The step is a determined one, the kind that brings the hand to the handle of the bar. It's a firm and powerful foot, touching the floor and sending the sharp sound of the heel bouncing among the four walls, like an echo hurled forcefully between the mountains. The gaze is a stone; steady and impassive, it doesn't yield, nor does it fear the pairs of irises trying to size it up in the world's oldest pastime. It feels superior watching the thirsty patrons: damned drunken Mexicans wasting time! That's what it thinks when a mirror placed at the back of the place catches its attention.

A stumbling, uncertain, and trembling step barely tries to make room between the chairs of the place. It chooses the table but gets up immediately as if it had found a rattlesnake coil on the seat. It's a tragicomic waltz, a bee wandering from table to table without ever landing on a flower. Those innocent empty chairs, like an endless tangle of wooden legs ready to block its path. And so it prays, swears, and even promises something important to that God it knows well to be able to get out of that surreal situation: an obvious punishment for some sin that currently eludes it. Eyes. It feels dozens of them on itself while its own seek shelter and refuge in the wrinkles of the dusty floor. Sweat and anxiety slide down inside its dress, its hair, and its pores like a geyser that no handkerchief can dry. The doorknob feels like liberation, the chance to finally escape. It then collides with a man to whom it doesn’t even apologize, so focused it is on running, framed by honking horns and insults.

The step that crosses the door and, after a slight pause, decides to enter the place exudes confidence. It doesn’t flaunt it with noise, nor does it shun it with a shyness and insecurity almost obsessive. It simply sits, and what spreads through the bar is the scent of success. Its manicured hands leaf through a book, and everyone, even those who can't read, knows those fingers must have written all those well-bound pages. It’s a man who has made it and arrived.

Arturo Bandini, alter ego of Fante (and not only, of course), is an irascible and arrogant man: racist and grumpy, he is not afraid to say what he thinks even if it's at the cost of hurting others' feelings and suffering the inevitable consequences of his behavior. Arturo Bandini is also a fearful and frightened young man unable to make a decision and who often regrets the path he has chosen.

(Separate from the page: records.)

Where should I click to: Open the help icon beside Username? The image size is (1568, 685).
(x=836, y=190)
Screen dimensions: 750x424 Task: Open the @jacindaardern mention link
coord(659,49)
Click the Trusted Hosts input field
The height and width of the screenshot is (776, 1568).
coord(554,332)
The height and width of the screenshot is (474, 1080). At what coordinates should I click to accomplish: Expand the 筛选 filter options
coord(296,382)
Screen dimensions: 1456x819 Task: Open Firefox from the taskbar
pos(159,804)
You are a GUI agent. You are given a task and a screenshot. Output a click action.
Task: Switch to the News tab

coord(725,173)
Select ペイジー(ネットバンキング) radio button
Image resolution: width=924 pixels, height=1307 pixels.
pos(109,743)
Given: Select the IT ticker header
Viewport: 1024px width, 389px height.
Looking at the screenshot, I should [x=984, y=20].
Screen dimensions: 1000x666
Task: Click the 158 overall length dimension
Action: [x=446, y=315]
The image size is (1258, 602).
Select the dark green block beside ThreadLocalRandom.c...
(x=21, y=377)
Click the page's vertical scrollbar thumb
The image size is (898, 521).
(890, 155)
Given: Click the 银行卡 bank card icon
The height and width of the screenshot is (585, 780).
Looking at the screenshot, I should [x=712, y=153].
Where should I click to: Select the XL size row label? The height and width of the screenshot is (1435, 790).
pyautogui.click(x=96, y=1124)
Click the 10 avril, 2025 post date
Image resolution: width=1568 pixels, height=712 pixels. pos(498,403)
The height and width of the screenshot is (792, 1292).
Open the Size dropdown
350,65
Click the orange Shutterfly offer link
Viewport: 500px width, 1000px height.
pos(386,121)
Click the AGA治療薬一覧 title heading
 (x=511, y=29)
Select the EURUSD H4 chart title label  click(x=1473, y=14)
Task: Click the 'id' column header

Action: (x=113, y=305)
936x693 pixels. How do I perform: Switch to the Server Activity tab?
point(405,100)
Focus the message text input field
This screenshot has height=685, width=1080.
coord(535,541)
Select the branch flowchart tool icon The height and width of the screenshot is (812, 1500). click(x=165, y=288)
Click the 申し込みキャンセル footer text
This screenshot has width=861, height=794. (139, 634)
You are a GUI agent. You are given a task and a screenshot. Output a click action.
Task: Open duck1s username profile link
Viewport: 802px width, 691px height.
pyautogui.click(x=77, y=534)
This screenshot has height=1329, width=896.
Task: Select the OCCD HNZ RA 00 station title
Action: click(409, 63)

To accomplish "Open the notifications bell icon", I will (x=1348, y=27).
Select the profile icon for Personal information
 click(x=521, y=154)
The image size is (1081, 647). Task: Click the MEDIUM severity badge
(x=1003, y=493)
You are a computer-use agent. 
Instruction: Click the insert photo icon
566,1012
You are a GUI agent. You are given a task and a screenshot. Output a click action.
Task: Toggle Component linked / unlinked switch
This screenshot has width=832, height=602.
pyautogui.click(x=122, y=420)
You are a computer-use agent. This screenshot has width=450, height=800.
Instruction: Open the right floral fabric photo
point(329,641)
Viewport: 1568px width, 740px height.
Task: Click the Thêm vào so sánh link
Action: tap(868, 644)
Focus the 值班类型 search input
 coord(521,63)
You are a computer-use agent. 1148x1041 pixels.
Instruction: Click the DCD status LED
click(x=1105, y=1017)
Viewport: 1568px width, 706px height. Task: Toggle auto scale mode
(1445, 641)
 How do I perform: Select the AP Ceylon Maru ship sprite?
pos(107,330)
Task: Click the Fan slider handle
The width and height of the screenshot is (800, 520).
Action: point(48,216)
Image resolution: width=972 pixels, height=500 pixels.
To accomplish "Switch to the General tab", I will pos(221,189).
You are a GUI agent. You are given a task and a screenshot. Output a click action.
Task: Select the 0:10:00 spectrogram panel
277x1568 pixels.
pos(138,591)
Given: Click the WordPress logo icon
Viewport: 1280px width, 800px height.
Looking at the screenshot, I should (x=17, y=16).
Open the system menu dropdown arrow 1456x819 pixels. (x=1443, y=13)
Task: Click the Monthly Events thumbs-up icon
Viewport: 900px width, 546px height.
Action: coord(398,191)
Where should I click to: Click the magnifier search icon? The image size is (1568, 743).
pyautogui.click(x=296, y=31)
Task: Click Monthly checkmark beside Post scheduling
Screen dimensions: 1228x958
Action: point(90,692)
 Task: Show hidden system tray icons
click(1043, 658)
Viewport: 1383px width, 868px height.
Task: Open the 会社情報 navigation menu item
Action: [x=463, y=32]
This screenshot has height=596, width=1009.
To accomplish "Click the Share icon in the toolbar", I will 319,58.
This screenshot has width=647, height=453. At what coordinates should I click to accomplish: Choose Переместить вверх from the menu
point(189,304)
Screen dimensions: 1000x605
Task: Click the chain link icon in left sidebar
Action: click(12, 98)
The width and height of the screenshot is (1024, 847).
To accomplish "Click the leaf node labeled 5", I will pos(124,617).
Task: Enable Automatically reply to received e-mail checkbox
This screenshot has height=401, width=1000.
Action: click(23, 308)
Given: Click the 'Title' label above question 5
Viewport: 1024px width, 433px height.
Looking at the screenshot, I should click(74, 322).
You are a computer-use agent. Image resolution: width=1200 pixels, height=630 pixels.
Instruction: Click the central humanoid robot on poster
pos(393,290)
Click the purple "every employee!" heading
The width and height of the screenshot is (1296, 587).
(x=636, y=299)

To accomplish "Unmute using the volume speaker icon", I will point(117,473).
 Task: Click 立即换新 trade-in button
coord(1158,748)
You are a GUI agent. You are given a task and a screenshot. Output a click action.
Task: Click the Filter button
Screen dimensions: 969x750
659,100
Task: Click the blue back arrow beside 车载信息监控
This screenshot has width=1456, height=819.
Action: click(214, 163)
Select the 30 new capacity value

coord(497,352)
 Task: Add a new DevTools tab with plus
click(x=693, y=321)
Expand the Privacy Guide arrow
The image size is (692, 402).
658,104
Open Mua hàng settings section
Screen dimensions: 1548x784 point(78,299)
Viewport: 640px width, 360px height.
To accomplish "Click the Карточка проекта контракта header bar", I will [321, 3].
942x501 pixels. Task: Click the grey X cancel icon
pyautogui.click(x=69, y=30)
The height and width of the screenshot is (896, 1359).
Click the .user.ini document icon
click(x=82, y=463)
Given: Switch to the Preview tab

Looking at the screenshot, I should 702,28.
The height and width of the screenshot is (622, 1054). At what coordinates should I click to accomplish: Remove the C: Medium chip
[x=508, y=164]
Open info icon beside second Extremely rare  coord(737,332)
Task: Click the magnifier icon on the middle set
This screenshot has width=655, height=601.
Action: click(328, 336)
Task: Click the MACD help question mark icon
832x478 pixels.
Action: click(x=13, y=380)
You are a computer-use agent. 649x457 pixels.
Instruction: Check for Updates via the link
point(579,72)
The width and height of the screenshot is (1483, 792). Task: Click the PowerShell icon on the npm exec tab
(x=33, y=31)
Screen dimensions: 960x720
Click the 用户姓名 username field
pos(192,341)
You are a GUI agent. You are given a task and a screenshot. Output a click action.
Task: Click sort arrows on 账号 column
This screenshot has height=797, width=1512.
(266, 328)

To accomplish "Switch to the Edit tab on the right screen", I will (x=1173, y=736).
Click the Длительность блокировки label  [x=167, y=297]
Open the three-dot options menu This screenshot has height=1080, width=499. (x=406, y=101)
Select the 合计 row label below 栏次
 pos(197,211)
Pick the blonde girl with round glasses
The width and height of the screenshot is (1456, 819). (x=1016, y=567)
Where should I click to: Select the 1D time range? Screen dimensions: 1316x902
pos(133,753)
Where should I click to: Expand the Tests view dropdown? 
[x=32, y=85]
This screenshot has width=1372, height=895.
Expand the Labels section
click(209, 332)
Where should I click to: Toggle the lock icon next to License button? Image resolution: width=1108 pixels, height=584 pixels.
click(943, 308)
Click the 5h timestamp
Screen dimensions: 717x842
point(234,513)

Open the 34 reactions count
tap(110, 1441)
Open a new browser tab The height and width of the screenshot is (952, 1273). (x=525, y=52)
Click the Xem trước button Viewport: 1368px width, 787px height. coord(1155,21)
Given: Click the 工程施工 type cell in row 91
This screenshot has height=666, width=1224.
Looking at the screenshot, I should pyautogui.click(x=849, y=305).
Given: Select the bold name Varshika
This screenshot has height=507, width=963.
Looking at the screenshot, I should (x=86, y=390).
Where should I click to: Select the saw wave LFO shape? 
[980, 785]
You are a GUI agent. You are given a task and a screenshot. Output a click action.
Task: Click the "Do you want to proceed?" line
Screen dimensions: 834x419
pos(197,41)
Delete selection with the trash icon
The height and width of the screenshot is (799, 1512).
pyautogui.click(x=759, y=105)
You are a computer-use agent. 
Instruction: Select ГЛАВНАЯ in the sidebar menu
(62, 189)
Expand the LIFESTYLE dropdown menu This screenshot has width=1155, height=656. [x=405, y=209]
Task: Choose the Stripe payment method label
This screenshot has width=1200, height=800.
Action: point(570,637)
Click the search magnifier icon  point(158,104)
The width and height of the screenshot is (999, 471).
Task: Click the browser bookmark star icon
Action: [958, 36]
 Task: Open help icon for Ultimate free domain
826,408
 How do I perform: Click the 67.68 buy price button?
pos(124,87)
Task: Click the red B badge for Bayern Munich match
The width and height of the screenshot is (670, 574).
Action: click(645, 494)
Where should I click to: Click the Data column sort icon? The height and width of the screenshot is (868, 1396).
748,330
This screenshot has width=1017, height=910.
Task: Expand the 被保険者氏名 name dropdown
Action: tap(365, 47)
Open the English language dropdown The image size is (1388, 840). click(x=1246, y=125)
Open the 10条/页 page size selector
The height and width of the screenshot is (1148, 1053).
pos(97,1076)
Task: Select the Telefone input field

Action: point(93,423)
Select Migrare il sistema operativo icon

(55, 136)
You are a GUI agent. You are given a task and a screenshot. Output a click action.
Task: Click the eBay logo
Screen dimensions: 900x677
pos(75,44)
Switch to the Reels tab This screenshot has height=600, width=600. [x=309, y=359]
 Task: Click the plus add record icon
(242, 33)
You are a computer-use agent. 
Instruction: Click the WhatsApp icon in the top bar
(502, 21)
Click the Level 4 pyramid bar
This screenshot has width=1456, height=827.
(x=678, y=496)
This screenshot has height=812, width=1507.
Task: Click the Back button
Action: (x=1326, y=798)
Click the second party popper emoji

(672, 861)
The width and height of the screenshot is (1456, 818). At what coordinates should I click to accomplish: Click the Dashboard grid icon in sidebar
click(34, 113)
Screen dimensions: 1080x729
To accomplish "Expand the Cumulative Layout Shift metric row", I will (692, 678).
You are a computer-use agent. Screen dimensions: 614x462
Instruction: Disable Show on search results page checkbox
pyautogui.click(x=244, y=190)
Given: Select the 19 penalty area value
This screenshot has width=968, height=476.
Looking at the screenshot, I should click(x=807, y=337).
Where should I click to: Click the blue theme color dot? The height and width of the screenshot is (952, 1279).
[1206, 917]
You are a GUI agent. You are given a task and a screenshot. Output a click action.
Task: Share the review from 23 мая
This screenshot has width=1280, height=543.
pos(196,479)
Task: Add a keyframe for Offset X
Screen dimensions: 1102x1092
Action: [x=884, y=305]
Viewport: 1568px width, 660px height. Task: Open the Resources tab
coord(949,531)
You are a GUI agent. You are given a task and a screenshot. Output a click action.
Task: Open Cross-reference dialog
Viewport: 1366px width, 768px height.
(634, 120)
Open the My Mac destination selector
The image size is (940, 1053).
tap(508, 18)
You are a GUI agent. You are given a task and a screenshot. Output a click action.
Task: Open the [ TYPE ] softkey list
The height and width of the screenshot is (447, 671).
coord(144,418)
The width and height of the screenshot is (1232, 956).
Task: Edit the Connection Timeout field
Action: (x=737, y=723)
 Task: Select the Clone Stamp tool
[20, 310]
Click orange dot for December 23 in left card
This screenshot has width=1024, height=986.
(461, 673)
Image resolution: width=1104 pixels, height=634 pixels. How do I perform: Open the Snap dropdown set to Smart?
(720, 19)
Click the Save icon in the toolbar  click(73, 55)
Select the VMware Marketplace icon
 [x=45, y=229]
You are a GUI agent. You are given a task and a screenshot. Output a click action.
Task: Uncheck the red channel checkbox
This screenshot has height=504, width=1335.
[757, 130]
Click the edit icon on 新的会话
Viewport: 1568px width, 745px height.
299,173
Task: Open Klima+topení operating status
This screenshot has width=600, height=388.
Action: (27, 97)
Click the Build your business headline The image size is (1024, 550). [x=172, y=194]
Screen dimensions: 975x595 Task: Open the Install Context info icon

He stops at the first crossroads to take the map, search for a reference point, something, but the wind mockingly swells it like a sail and tears it from his hand. Lost and bewildered, he no longer knows where he is, worse, where he will end up: all that remains is to be carried away by the warm desert breeze. However, Arturo Bandini is aware of his talent, and it is for this reason that he has descended from the cold mountains of Colorado. In his seedy hotel room, there he is obsessively pressing keys, following the undulating rhythms of inspiration, eating oranges, not sleeping for days, straining his eyes, and getting completely in debt (cf. Martin Eden by Jack London). It's the price of success, because he knows for certain that sooner or later it will sweep him up and then everything will finally make sense. Perhaps.

Boastful ambitions, the harsh decadent reality of a dusty Los Angeles masterfully captured and sweet illusions clash with a cup of coffee with cream and the "huaracas" of Camilla Lopez for a seminal book: so dense and powerful that the ink on the pages seems like pure compressed air ready to explode. The multifaceted character of the protagonist is so real and overwhelming that it's almost impossible not to find at least a pinch of Arturo Bandini in which to see oneself for a sublime reading.

It's one of those rare cases where typing a rating seems as useful as recommending you, dear users, to fill your lungs with air over the course of this day. Possibly at regular and consistent intervals.